I have 4 daughters 3 here on earth and 1 now In heaven. My oldest is married and the 2 youngest are struggling well we all are struggling. Since I’m the mom I’m supposed to put us back together. How?!?! My youngest was so carefree before and now she is angry, mean with her words toward me and she isolates herself in her room. I have tried counseling with her, just the two of us outings and I ask her about things she used to enjoy and she gets mad at me for asking and says she doesn’t like those things. I’m not sure how to fix our family or if it can be….
I went from 5 to 3
My oldest son Alex is forever 20 after jumping into heaven off the cliffs on the river where we live. It happened on July 15, 2013. These days I’ve been feeling the sting of going to two children here on earth verses my three. It seems more pronounced to me. I liked the chaos and energy of all my kids, with two it seems manageable which feels wrong. Thanks for your post, it resonated with me.
Carol, my son passed away in August, 2020 from pancreatic cancer. He was 43 and my first born. My other children are 38 and 40. Your words resonated with me. I remember that when I had my third who is now 38, my house felt so much different going from 2 to 3 children. Now, going from 3 to 2 even though they are adults, some of that joyous energy is gone. Thank you for sharing. You helped me feel connected today.
I am a mother of 4 two girls and one son on earth. I lost my son at 14 to cancer on 2/20/04. Derek would have been 30 1/30/20 hard to believe he’s not here. I am a single mom. People say it get “easier” when?? I too had to make that devastating decision to end life. I feel so guilty not having my other three say goodbye, they were getting ready for school I told my mom let them go onto school, he should be home today from the hospital. He never left with me. I do appreciate someone else that’s going through what I’m going through and understands.
Just found your blog that says so much of what I have felt since my 6-year-old son died 20 years ago leaving behind his 3-year-old sister. When her beloved brother and best friend died she said to me, “Mommy, half of me is gone.” I’d have to say the worst is going from 2 to 1. She grew up a sibling without her sibling, living next door to a family of four siblings close to the same age. It has been heartbreaking every inch of the way and will forever be. It’s made her who she is and has given both of us bittersweet gifts. Still I will always miss who she was for the first three years of her life when she had her big brother who adored her and who she adored. The hole is unfillable, the loss irreconcilable, as you know.
You are the best. I went from 2 to 3 in a very similar way to your son’s death. Your blog is so therapeutic for me.
I just lost my Baby, from 3 to 2, my Little Kaitlyn 16 months old, 29 weeks ago, it Still feel unreal, I just found your blog, and as Im Redding it, is like you gave words to my emotions, still raw this pain and still dificult to me to understan this new path in my life.
I lost my 38 year old son on November 30th, 2020 very suddenly from an aortic aneurysm. He died while visiting my husband and I. We tried giving him CPR but he was already gone. There were no signs of illness. We are all in shock and in so much pain. He leaves a wife and 5 children and his one sister. I have so many days of darkness that I don’t know how to go on with my life. He was a wonderful son, brother, husband and a great dad. Reading your blog makes me feel not so alone with my grief. You know what it feels like to lose a child. You get it.

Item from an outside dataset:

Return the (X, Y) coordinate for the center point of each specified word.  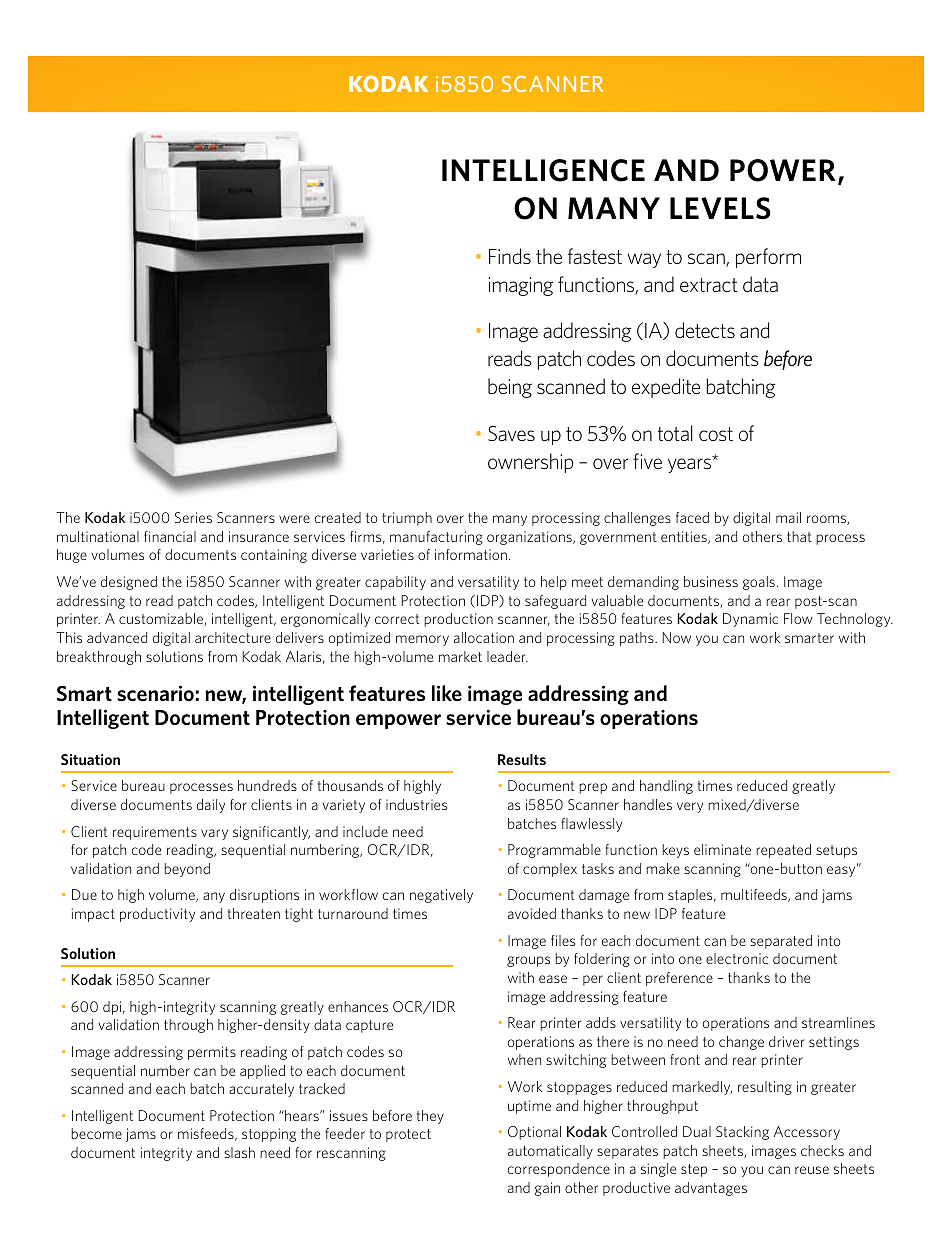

I went from 3 to 2 in August, 2020 when my 43 year old son passed away from pancreatic cancer. Of course I’m grateful for my 2 surviving children and my 3 grandchildren. But there is someone who was so special and so alive and energetic and funny and wonderful who is missing from our lives. Thank you for this blog, Emily, and thank you to those who share. I helps so much to know I’m not alone in my grief.